Latest Study by Gravitee Investigates the World’s Obsession with Apps

Latest Study by Gravitee Investigates the World’s Obsession with Apps

So many people around the world rely on apps to make their lives more convenient.   Although this is mostly true, it’s also common knowledge that some apps are a waste of time and money.

In the US alone, there are about 1.85 million available mobile applications running on Android and iOS devices combined. That’s a lot of options for apps.

A study by Gravitee has revealed the insane numbers of downloads some apps are achieving this year alone. It may come as no surprise that the Chinese app, TikTok, has already surpassed 830,000,000 downloads this year alone and numbers are constantly increasing.

Facebook’s apps are the second most popular around the world. The app has over 1 billion daily active users, which is about 25% of total monthly users.

Instagram comes in at a close second, with over 580,000,000 downloads so far in 2021. Following this, we have WhatsApp, Telegram, Facebook Messenger and Zoom.

While Zoom has always been a popular app, the rise of working from home since the start of the pandemic has led to increasing downloads, even as global lockdown restrictions have either ended fully or are starting to ease, people are still favouring remote working.

Zoom has been a popular app for quite some time now. The key to its success? It allows users to video chat with up to 50 people at once, and also share files and screens.

Not only that, but it also offers 24/7 support and is available in 12 different languages! The ability to connect with so many contacts whilst following the stream of news from worldwide channels is an invaluable service during this time of the pandemic. 

There is no surprise that the most popular apps in America are made by American-based companies. Facebook, Amazon, Netflix and Google all have the honour of making it into this list.

The fact these four leading social media and entertainment app services are so widespread speaks volumes about society today. With people constantly glued to their smartphones and tablets, it’s easy to see why such apps sell so well worldwide. 

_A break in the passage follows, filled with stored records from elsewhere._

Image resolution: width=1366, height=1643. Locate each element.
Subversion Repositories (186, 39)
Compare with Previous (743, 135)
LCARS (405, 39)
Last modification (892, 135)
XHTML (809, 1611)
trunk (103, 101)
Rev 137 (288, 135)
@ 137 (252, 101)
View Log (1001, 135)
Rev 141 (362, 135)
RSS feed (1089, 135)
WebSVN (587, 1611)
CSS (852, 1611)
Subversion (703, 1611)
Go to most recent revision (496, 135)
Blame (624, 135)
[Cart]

While we can’t deny that we’re obsessed with apps in the USA, we must also remember that some people would rather rely on good old fashioned face-to-face conversations in times like these. Although this may seem strange in a world with an increasing pandemic and increasing reliance on technology for everything, there’s still room for change.

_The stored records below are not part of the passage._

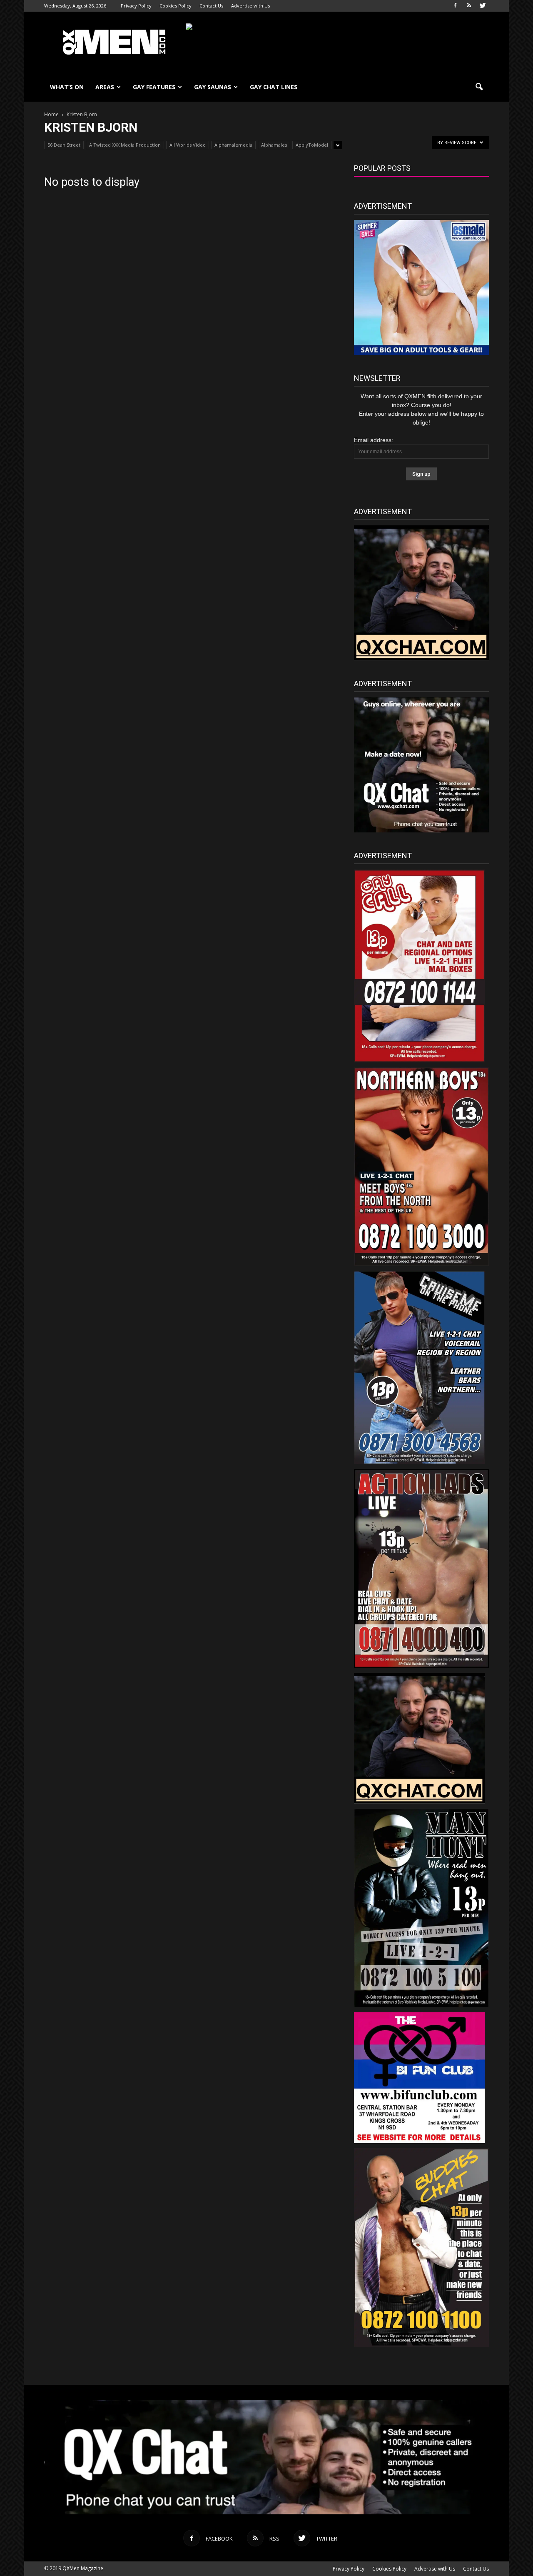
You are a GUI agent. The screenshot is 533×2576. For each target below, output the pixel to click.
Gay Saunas (212, 87)
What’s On (67, 87)
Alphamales (274, 145)
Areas (104, 87)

While there was a time when we did everything with our phones and tablets and relied on apps to get us by, it’s important that we also develop social skills beyond what can be achieved through technology.

There is still more to life than relying on the latest app that will make your everyday tasks all the simpler. Instead of opening Facebook every day on lunch break, perhaps read a book or watch some Netflix (if you’re lucky enough). It may seem far-fetched in a world like this, but sometimes it really does make sense to disconnect from the endless stream of information and notifications for five minutes while you read something new.

Why are we Addicted to Apps?

It is easy to see why so many people are becoming hooked on apps. It is a chance for us to be connected to the world at all times, and in social media’s case, it offers a way for us to communicate with our friends and family whenever we wish.

However, this will only last as long as the pandemic does. We need to ensure that when things get back to normal, that there isn’t a slump in in-app downloads because of a lack of trust after all of the scares we’ve had recently.

People may find themselves questioning who they can trust again, which could lead them not to want anything to do with new technology or innovative services offered by smartphone apps.

Domestically, we’ve got a long way to go before we can say that everything is better.

However, as more and more people join the workforce again as lockdown continues to ease, many of them will be wanting some time off. With this in mind, apps such as Zoom and Whatsapp will allow us to work from home without having to spend all of our free time staring at screens.

At first glance, apps appear to help our lives become significantly easier than they ever were pre-pandemic. However, on closer inspection, it is clear that we must understand their limitations before we can consider them truly reliable and trustworthy.

The constant pressure of having all the information right in front of us means that this type of app usage cannot be maintained indefinitely. We must ensure that when the pandemic ends, we ease back on our app usage so they do not become a crutch for us again.

The average person spends over 4 hours per day using apps. This is on top of the 10 hours per day they spend using their smartphone or tablet.

This number translated into yearly use comes out to about 585 hours, or 31 eight-hour workdays, spent on apps! When compared with other mediums of media consumption (television, radio), this is an astonishing figure. Furthermore, it makes sense considering that smartphones and tablets are more portable than either TVs or radios. They provide constant access no matter where users go.

The Future of Apps

Apps are more popular than ever, but it is unclear how long this can last. As more and more businesses adopt virtual work practices, the possibility of apps becoming less relevant in everyday life becomes increasingly likely.

For now, however, apps continue to dominate our lives and there is no sign of this slowing down anytime soon. While some individuals may want to decrease or stop their usage of apps, this trend looks set to continue for the foreseeable future.

App development companies have seen this immense opportunity and responded by creating new downloadable software for almost anything possible (Dating Apps, Health Apps, Sports Apps etc.)

The future of apps is just as uncertain as the future of technology itself. The only thing that can be said with any certainty is that they are here to stay for now, and we should all make an effort to ensure our dependence on them will not come back to bite us when the pandemic ends.